If you’ve visited your local hardware store (yes, a few still exist), you may have noticed that the canning section is much larger and better stocked than it used to be a few years ago. A larder like the one pictured here would be familiar to member of The Greatest Generation (that of my parents) who understood what it meant to preserve, conserve, repair, and maintain. These skills about preparing for anticipated shortages or disruption in supply are slowly coming back into fashion, like vegetable plots and backyard chickens.

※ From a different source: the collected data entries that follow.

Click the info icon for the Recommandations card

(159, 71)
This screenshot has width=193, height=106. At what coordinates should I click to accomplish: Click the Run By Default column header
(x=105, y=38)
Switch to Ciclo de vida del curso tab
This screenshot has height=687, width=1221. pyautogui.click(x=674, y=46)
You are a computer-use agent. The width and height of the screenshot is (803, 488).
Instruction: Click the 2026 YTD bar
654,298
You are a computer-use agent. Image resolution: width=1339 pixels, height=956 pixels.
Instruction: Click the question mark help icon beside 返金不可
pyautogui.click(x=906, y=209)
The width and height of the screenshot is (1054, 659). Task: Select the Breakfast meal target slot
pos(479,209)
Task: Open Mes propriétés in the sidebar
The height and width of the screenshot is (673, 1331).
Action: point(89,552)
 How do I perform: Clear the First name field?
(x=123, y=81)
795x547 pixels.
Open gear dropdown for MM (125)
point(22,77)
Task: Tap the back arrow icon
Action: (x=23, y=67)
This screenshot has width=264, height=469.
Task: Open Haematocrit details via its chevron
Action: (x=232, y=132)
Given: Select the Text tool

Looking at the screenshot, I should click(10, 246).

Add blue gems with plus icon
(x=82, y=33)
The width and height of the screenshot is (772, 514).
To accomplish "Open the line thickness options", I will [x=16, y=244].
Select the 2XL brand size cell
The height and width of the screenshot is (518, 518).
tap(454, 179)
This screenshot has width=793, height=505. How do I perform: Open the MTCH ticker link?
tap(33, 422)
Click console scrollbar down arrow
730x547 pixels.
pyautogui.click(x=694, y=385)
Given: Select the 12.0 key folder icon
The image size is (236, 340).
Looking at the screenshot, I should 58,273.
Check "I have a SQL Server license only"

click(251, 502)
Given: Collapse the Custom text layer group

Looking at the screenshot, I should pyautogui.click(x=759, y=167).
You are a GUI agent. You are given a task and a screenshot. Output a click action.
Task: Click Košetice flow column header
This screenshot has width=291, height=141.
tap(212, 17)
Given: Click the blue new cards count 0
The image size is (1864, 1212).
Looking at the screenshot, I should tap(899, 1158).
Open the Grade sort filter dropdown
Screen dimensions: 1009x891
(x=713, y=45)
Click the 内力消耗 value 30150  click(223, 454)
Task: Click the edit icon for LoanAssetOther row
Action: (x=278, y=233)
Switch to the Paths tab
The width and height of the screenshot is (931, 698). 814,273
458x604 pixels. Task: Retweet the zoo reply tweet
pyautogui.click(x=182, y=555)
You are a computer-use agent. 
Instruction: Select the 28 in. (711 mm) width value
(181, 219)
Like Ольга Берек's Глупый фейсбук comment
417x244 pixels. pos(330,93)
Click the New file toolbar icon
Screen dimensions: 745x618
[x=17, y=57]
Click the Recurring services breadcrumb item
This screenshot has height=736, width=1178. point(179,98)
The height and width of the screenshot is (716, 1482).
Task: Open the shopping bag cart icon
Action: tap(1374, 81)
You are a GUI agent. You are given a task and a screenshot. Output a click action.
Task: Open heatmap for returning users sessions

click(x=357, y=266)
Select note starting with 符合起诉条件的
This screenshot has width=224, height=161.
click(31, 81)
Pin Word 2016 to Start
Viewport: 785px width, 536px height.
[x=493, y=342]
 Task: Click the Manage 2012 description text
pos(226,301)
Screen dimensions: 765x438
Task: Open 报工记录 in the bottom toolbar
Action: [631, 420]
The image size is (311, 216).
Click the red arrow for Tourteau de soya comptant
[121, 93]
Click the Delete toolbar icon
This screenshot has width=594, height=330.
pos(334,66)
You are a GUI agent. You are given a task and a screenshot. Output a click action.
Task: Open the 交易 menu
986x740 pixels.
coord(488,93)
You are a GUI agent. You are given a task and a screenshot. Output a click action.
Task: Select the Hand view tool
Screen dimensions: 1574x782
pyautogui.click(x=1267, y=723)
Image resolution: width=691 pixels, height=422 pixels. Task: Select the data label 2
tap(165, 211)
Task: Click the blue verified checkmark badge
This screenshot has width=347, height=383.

Usually, the only time serious stocking up enters my mind is during hurricane season, an annual ritual for Floridians and blessedly unnecessary in recent memory. But I started to thinking about stockpiling a little differently after a conversation the other night with someone who used to work for one of the largest retail conglomerates in the country. He and I agreed that the public response to global warming lacks appropriate urgency, but as a businessman, he had a novel — to me — idea as to one possible cause. At least some of it had to do with stockpiling, he said, and he offered the following example. His cable provider (and ours) has the technology to greatly improve its service to customers, but is apparently hampered by the fact that a lot of money is tied up in hardware dedicated to the existing system. Until that was used up, the logic apparently goes, upgrades don’t make economic sense. It’s like my friend who understands why she needs to switch ASAP to energy-efficient CFLs, but wants to use up her current supply of conventional light bulbs first.
Setting urgency aside for a moment, this seems a crippling form of scarcity mentality (vs. abundance, see Stephen Covey’s 7 Habits of Highly Effective People) and I began to wonder how pervasive it really is. I didn’t have to look too far to find out. Banks? Definitely, hoarding cash during the recent government shutdown, on the premiss that there would be a run by depositors a la the Depression. But, more weirdly, also after the TARP bailout, despite the understanding (unregulated) that they would put the cash into the economy. In 2012, U.S. Corporations broke records for stockpiled cash — $147 trillion. Might not some of that wealth have helped alleviate unemployment? Even Apple Computer is reportedly hoarding cash at an unprecedented rate, 70% of it overseas. And then there are all those spare auto parts tucked away in dealerships and repair shops all over the country, standing in the way of a more robust adoption of the EV. Remember the EV1? Could it be deja vu all over again?
I think my adopted state is in for some difficult times ahead as sea level rise and salinization of the water supply begin to impact the most vulnerable communities. We are going to need an abundance mindset to get through it, not the zero-sum game of scarcity or mattresses stuffed with cash or coin.